芥川賞受賞作です。
「逃避でも依存でもない、推しは私の背骨だ。」
『推し』ているものがある人にはとても良くわかる言葉ではないでしょうか?
この言葉を新聞の書評でみかけ、心惹かれて読んだ本です。
『オタク』というネガティブな響きをもつ言葉で片付けられがちな「推す」という行為。対象が異性の人、ばかりではなく、同性だったり時には物だったり、様々なものを推している人がいると思いますが、推すということは、対象を理解しようとする、わかろうとする行為だということがこの物語から感じられます。「何かを応援する」ということが、生きる寄る辺となる、それは、オタクと呼ばれる人だけではなく、誰にでもある人間の性なのかもしれないですね。
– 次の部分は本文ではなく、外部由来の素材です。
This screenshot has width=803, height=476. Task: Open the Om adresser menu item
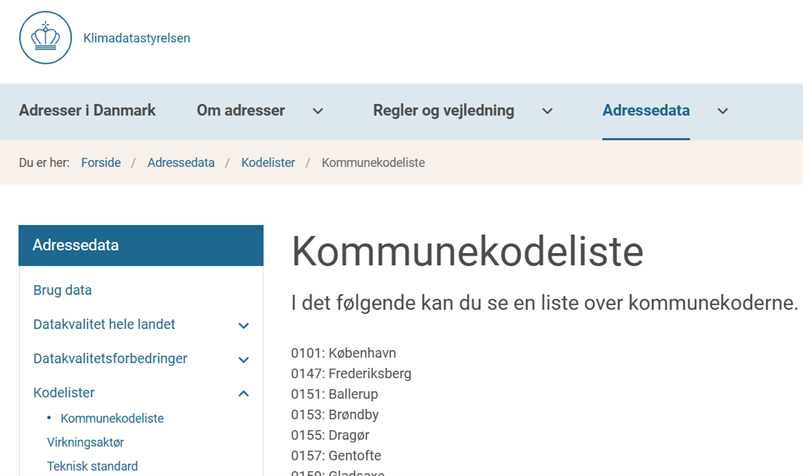click(x=241, y=111)
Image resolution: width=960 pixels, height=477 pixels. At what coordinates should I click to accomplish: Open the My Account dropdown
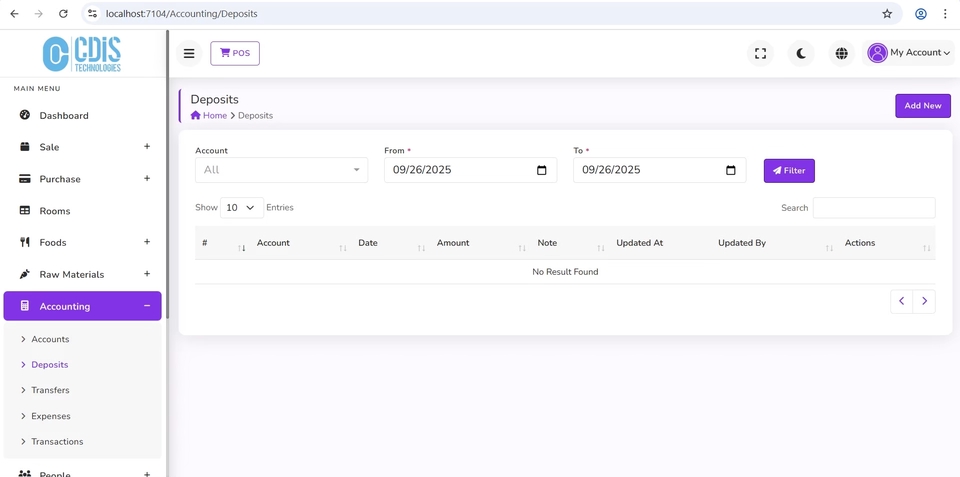coord(909,53)
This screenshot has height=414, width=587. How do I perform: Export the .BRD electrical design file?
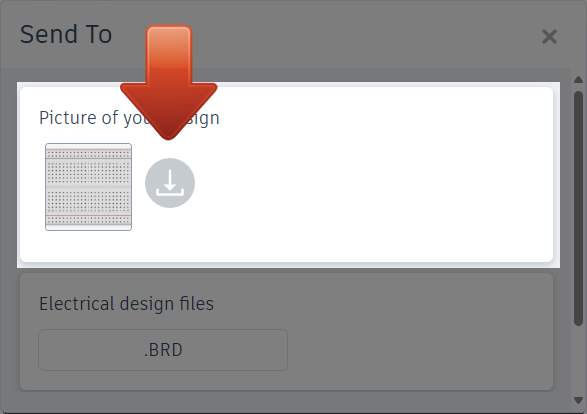pyautogui.click(x=163, y=350)
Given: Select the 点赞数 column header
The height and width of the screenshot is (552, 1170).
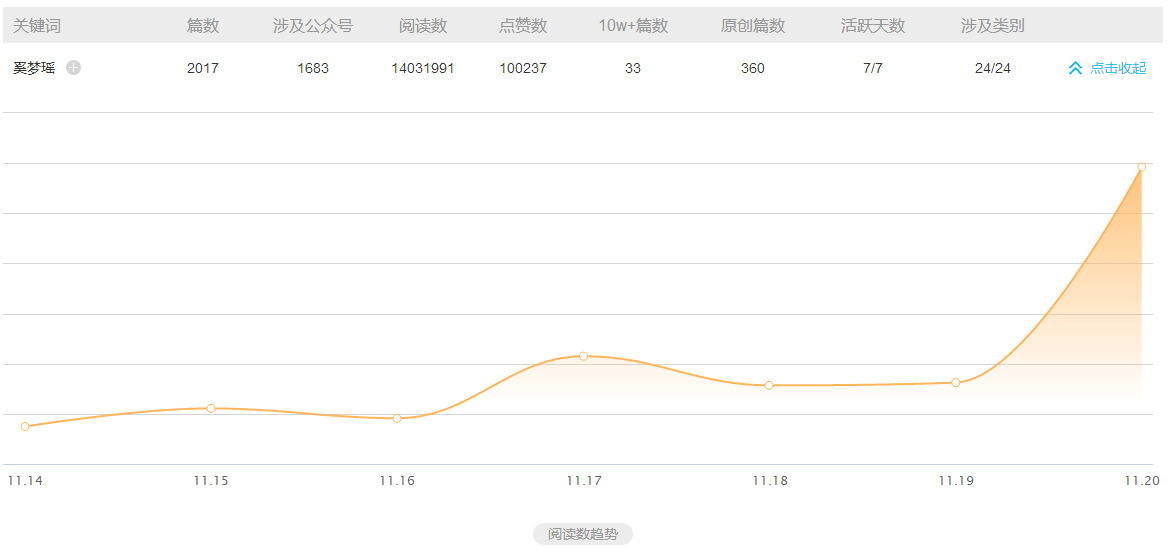Looking at the screenshot, I should point(523,26).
主人公はアイドルを推す女子高校生。推しがすべて、という女子高生の生き方を、ドギツい表現も交えつつ、壮絶なタッチで描いた作品です。アイドル推しという言葉から連想する、キラキラちゃらちゃらした雰囲気を、これでもかというくらい排除した文体が新鮮です。推すという行為をこう表現するか、と衝撃を受けました。
21歳で本作が2作目という、若い作家さんの芥川賞受賞にびっくり仰天。図書館に入っています。今、書店では品薄です。いち早く読んでみてください!